If I have some pointer or pointer-like values packed into an SSE or AVX register, is there any particularly efficient way to dereference them, into another such register? ("Particularly efficient" meaning "more efficient than just using memory for the values".) Is there any way to dereference them all without writing an intermediate copy of the register out to memory?

Edit for clarification: that means, assuming 32-bit pointers and SSE, to index into four arbitrary memory areas at once with the four sections of an XMM register and return four results at once to another register. Or as close to "at once" as possible. (/edit)

Edit2: thanks to PaulR's answer I guess the terminology I'm looking for is "gather", and the question therefore is "what's the best way to implement gather for systems pre-AVX2?".

I assume there isn't an instruction for this since ...well, one doesn't appear to exist as far as I can tell and anyway it doesn't seem to be what SSE is designed for at all.

("Pointer-like value" meaning something like an integer index into an array pretending to be the heap; mechanically very different but conceptually the same thing. If, say, one wanted to use 32-bit or even 16-bit values regardless of the native pointer size, to fit more values in a register.)


Two possible reason I can think of why one might want to do this:

  • thought it might be interesting to explore using the SSE registers for general-purpose... stuff, perhaps to have four identical 'threads' processing potentially completely unrelated/non-contiguous data, slicing through the registers "vertically" rather than "horizontally" (i.e. instead of the way they were designed to be used).

  • to build something like romcc if for some reason (probably not a good one), one didn't want to write anything to memory, and therefore would need more register storage.

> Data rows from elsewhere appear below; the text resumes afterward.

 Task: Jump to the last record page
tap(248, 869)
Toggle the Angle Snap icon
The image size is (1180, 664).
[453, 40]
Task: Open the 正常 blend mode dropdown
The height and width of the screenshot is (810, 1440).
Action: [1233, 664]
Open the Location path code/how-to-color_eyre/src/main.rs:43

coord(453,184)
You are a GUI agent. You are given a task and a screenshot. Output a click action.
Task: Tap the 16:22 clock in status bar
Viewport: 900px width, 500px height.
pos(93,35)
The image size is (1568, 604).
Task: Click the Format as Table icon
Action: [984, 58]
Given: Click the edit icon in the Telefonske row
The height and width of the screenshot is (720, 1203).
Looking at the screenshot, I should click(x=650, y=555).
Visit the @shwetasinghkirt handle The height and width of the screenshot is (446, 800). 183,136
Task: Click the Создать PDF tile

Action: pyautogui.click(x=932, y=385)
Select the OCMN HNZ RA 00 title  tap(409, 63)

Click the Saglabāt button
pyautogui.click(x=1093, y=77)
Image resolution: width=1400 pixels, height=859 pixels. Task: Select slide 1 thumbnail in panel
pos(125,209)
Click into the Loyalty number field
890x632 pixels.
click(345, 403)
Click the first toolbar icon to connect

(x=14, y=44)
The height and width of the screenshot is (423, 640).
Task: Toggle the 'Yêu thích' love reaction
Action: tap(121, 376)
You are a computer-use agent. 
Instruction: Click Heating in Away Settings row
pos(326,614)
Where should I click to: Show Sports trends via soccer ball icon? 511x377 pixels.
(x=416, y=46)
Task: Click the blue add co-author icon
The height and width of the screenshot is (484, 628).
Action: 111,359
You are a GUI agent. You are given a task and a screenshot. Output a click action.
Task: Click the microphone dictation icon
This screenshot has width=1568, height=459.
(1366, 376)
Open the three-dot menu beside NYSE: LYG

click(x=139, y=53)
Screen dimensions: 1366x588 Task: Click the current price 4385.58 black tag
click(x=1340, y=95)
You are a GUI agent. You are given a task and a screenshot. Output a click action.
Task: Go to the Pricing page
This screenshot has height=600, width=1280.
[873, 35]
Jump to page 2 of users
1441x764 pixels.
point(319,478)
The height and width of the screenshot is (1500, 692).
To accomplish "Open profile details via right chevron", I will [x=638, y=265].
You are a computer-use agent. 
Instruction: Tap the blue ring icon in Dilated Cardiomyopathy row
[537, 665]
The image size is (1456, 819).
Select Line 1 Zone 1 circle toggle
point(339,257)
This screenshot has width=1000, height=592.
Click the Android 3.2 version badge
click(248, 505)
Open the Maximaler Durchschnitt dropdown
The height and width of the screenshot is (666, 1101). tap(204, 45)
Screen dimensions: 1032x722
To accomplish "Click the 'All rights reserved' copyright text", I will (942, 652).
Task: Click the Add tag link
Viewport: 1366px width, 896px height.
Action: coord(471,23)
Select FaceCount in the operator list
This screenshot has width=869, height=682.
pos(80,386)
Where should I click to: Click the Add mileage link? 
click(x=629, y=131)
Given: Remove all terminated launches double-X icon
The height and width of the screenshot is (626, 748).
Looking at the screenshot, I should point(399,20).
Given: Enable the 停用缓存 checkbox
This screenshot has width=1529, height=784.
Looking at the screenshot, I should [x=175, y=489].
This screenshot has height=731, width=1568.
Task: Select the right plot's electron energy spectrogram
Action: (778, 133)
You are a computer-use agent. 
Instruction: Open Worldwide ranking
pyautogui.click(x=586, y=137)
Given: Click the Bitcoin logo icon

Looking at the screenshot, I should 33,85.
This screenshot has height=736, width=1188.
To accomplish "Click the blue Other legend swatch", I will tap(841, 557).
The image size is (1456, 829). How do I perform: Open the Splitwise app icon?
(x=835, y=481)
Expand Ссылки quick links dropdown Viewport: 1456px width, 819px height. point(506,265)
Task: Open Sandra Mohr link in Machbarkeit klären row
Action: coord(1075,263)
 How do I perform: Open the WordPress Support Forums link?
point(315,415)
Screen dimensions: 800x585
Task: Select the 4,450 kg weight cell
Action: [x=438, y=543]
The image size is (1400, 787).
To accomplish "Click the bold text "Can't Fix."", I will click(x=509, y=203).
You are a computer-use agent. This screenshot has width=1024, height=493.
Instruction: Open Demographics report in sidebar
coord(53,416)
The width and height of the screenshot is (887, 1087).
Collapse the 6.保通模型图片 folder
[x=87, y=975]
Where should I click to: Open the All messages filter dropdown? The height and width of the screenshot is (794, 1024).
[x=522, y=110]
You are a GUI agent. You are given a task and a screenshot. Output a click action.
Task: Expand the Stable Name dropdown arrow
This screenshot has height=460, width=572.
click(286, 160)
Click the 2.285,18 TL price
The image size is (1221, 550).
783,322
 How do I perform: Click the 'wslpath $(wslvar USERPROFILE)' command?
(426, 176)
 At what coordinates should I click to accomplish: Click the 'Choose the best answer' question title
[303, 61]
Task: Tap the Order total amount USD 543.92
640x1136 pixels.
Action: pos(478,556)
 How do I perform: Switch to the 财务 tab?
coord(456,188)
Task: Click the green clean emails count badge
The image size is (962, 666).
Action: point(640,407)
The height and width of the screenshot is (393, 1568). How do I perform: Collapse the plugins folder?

This might sound like an XY problem, but it isn't, it's just curiosity/stupidity. I'll go looking for nails once I have my hammer.

回答1:

The question is not entirely clear, but if you want to dereference vector register elements then the only instructions which might help you here are AVX2's gathered loads, e.g. _mm256_i32gather_epi32 et al. See the AVX2 section of the Intel Intrinsics Guide.

SYNOPSIS

__m256i _mm256_i32gather_epi32 (int const* base_addr, __m256i vindex, const int scale)
#include "immintrin.h"
Instruction: vpgatherdd ymm, vm32x, ymm
CPUID Flag : AVX2

DESCRIPTION

Gather 32-bit integers from memory using 32-bit indices. 32-bit elements are loaded from addresses starting at base_addr and offset by each 32-bit element in vindex (each index is scaled by the factor in scale). Gathered elements are merged into dst. scale should be 1, 2, 4 or 8.

OPERATION

FOR j := 0 to 7
    i := j*32
    dst[i+31:i] := MEM[base_addr + SignExtend(vindex[i+31:i])*scale]
ENDFOR
dst[MAX:256] := 0


回答2:

So if I understood this correctly, your title is misleading and you really want to:

  • index into the concatenation of all XMM registers
  • with an index held in a part of an XMM register

Right?

That's hard. And a little weird, but I'm OK with that.

Assuming crazy tricks are allowed, I propose self-modifying code: (not tested)

pextrb eax, xmm?, ?  // question marks are the position of the pointer
mov edx, eax
shr eax, 1
and eax, 0x38
add eax, 0xC0        // C0 makes "hack" put its result in eax
mov [hack+4], al     // xmm{al}
and edx, 15
mov [hack+5], dl     // byte [dl] of xmm reg
call hack
pinsrb xmm?, eax, ?  // put value back somewhere
...
hack:
  db 66 0F 3A 14 00 00  // pextrb ?, ? ,?
  ret

As far as I know, you can't do that with full ymm registers (yet?). With some more effort, you could extend it to xmm8-xmm15. It's easily adjustable to other "pointer" sizes and other element sizes.